Your objective
One exact copy of the listing, minus the images, is the required answer.

*** Block opens ***

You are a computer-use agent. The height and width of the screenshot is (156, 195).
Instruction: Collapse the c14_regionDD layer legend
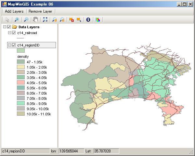10,45
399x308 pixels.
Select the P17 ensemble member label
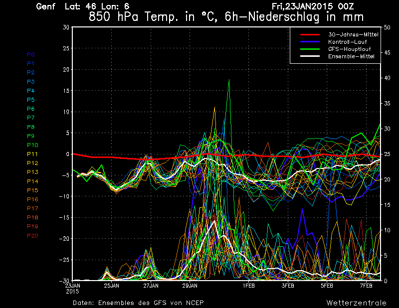tap(32, 208)
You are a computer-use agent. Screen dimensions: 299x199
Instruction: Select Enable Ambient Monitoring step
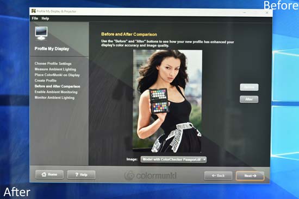[x=56, y=92]
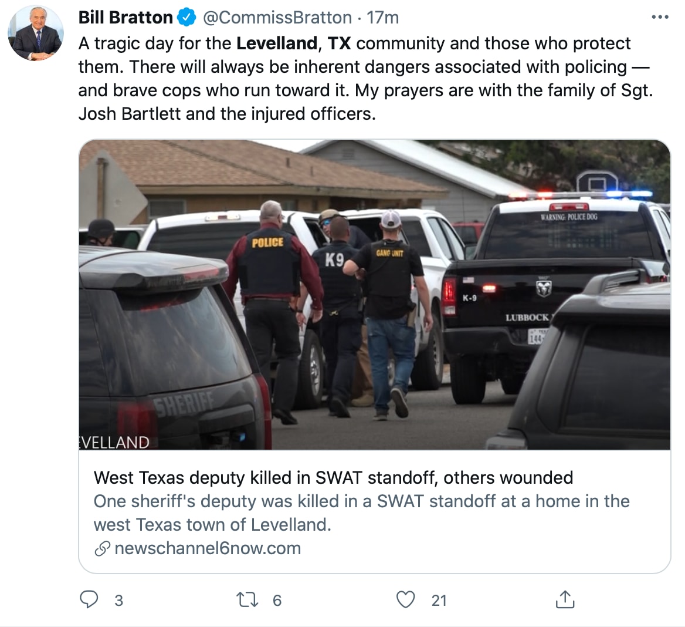Click the newschannel6now.com domain link
Viewport: 685px width, 627px height.
point(208,548)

*** Block closes ***

Task answer
You are a computer-use agent. The height and width of the screenshot is (156, 195).
Instruction: Collapse the c14_regionDD layer legend
10,45
399x308 pixels.
Select the P17 ensemble member label
tap(32, 208)
You are a computer-use agent. Screen dimensions: 299x199
Instruction: Select Enable Ambient Monitoring step
[x=56, y=92]
Click the newschannel6now.com domain link
Viewport: 685px width, 627px height.
point(208,548)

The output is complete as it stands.